Because most philosophies that frown on reproduction don't survive.

Monday, February 06, 2006

Why We Have Laws

As graphic photos of aborted babies have become less common over the years at the March For Life and large number of simple, black "I Regret My Abortion" signs have become one of the most common and moving features of pro-life demonstrations, members of the pro-abortion commentariat have been forced to find a new gloss to replace the old "pro-lifers are bitter old men who hate women and love fetuses" meme of years gone by. (Though that doesn't stop some people from continuing to parrot it.)

One theme I read several times from pro-choice authors this year was, "Where do these women who had abortions get off demanding that the law take that right away from other women? Sure, maybe they regret it, but shouldn't every other woman have the same choice that they had?"

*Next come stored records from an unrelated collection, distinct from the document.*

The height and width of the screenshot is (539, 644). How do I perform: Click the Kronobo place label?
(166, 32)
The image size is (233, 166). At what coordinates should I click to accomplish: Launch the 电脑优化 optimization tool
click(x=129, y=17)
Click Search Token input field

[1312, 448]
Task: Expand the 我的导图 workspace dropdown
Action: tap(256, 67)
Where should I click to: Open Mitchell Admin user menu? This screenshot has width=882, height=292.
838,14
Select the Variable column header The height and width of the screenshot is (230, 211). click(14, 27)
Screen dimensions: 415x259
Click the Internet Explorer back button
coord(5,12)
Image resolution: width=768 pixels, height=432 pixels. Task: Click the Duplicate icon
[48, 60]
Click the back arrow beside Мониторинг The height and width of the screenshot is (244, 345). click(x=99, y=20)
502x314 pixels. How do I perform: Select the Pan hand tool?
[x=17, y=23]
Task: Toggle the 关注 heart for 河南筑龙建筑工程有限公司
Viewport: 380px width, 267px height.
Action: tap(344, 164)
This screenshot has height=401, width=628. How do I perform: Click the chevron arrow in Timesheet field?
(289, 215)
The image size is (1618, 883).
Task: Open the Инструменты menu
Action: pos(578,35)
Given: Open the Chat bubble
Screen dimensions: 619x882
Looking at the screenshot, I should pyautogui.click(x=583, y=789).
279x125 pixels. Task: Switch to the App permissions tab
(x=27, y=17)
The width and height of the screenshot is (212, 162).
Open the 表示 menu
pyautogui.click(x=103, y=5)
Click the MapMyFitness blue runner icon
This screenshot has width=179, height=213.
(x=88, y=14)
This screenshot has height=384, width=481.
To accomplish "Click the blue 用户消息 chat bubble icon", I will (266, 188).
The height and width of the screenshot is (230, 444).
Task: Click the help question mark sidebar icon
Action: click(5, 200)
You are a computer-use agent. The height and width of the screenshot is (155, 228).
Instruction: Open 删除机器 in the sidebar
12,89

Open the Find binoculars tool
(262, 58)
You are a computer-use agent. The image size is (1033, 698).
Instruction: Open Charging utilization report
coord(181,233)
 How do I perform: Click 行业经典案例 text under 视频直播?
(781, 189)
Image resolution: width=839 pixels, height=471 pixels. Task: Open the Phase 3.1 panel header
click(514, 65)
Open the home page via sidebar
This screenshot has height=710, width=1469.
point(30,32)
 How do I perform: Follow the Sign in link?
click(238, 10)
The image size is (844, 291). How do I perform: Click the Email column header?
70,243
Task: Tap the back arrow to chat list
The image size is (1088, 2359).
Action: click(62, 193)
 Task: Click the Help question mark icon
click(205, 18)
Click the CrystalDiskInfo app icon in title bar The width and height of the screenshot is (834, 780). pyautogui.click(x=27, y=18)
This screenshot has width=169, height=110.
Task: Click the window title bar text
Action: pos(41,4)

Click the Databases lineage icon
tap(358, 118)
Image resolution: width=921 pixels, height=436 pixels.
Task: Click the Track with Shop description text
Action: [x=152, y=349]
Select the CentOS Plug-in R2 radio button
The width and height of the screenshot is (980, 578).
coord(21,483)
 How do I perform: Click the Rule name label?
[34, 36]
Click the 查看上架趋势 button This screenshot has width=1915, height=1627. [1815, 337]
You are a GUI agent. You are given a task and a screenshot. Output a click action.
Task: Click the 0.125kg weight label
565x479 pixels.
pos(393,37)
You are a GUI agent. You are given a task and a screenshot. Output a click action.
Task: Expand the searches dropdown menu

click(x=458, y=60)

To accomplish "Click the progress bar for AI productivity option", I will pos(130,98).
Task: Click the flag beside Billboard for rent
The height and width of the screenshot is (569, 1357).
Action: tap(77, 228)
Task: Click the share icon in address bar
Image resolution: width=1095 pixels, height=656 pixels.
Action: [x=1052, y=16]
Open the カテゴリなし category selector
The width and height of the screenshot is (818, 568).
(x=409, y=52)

This seems to me to exhibit a serious misunderstanding of why we have laws about these kind of things. On the one hand, a law may be put in place to prevent people from doing something which they genuinely desire to do. One example of this might be the drinking age. It is illegal for a 20-year-old to buy a drink. This is, at least in theory, to the advantage of the common good. But for the 20-year-old, it denies him the ability to do something which he might otherwise wish to do. However, other restrictive laws also have the purpose of freeing the restricted person from being forced into an undesirable action. An example of this might be laws that prevent twelve year old girls from marrying. It may be some some 12-year-olds genuinely wish to be married, however the premise of the law seems to be at least partly that few 12-year-old really want to be married, and thus the law fees them from being given in marriage before their time.

Groups like Feminists For Life employ similar logic in regards to abortion. By their way of thinking, an abortion is not something which most women (all other things being equal) genuinely desire. Rather, its availability allows others to force a woman into having an abortion that she does not truly desire. The fact that abortion is available allows a boyfriend to say, "I didn't want us to get pregnant. I'm willing to pay for the abortion, but I'm definitely not interested in helping you raise a child."

In this sense, the availability of abortion as a valid (or at least legal) option actually decreases the freedom of women in certain situations because it presents an undesired and yet possible alternative into which they can be pushed. If abortions were unavailable or less available, it would give a woman more legal and financial bargaining power, since the law currently acknowledges (at least in theory, though not always very well in practice) that a man has a level of financial responsibility for any child he fathers, whether in or out of wedlock.